THE TASK
Copy exactly the last part of the entries, starting from the line with "This screenshot has width=741, height=1397." and including the final line.

Content starts

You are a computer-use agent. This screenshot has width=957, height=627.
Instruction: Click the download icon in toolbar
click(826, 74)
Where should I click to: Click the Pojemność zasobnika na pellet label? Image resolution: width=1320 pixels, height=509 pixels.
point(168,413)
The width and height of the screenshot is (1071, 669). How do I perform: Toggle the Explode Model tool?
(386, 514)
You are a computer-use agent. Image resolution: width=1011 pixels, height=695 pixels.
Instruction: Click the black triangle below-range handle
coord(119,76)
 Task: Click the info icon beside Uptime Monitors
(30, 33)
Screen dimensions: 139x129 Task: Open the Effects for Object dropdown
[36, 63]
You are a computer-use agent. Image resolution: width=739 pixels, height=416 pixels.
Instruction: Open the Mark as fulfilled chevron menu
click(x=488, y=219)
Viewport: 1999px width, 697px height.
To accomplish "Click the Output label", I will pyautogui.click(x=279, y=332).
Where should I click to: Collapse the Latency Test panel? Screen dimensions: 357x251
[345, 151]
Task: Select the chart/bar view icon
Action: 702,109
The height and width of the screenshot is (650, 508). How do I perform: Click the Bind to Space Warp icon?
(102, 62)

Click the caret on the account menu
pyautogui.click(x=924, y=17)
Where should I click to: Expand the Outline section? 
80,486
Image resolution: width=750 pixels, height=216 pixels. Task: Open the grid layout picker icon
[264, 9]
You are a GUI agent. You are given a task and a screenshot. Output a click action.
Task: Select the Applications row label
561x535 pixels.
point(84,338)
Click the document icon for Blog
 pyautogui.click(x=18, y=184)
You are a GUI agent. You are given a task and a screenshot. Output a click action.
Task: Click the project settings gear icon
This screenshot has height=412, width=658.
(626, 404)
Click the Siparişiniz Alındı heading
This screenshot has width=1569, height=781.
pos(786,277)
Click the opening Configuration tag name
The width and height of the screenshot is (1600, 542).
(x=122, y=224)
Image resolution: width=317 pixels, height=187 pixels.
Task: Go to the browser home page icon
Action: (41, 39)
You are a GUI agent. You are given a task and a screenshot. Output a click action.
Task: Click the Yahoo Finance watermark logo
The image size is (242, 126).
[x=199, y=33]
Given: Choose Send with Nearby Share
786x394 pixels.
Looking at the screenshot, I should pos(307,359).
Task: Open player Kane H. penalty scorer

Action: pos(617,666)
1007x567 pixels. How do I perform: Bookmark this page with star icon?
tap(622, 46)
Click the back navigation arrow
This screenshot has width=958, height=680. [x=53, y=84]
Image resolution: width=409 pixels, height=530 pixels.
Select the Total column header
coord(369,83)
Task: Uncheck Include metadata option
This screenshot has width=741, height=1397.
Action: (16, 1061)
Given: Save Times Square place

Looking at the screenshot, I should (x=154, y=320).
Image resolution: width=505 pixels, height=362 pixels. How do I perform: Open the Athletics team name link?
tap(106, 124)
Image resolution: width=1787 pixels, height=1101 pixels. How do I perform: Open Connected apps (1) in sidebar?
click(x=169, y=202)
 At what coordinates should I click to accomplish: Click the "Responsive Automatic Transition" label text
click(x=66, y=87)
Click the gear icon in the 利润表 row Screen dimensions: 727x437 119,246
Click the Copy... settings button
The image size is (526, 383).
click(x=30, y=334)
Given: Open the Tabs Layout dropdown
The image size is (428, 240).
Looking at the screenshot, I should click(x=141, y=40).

Content ends

TASK ANSWER
This screenshot has width=741, height=1397.
Action: (16, 1061)
Given: Save Times Square place

Looking at the screenshot, I should (x=154, y=320).
Image resolution: width=505 pixels, height=362 pixels. How do I perform: Open the Athletics team name link?
tap(106, 124)
Image resolution: width=1787 pixels, height=1101 pixels. How do I perform: Open Connected apps (1) in sidebar?
click(x=169, y=202)
 At what coordinates should I click to accomplish: Click the "Responsive Automatic Transition" label text
click(x=66, y=87)
Click the gear icon in the 利润表 row Screen dimensions: 727x437 119,246
Click the Copy... settings button
The image size is (526, 383).
click(x=30, y=334)
Given: Open the Tabs Layout dropdown
The image size is (428, 240).
Looking at the screenshot, I should click(x=141, y=40).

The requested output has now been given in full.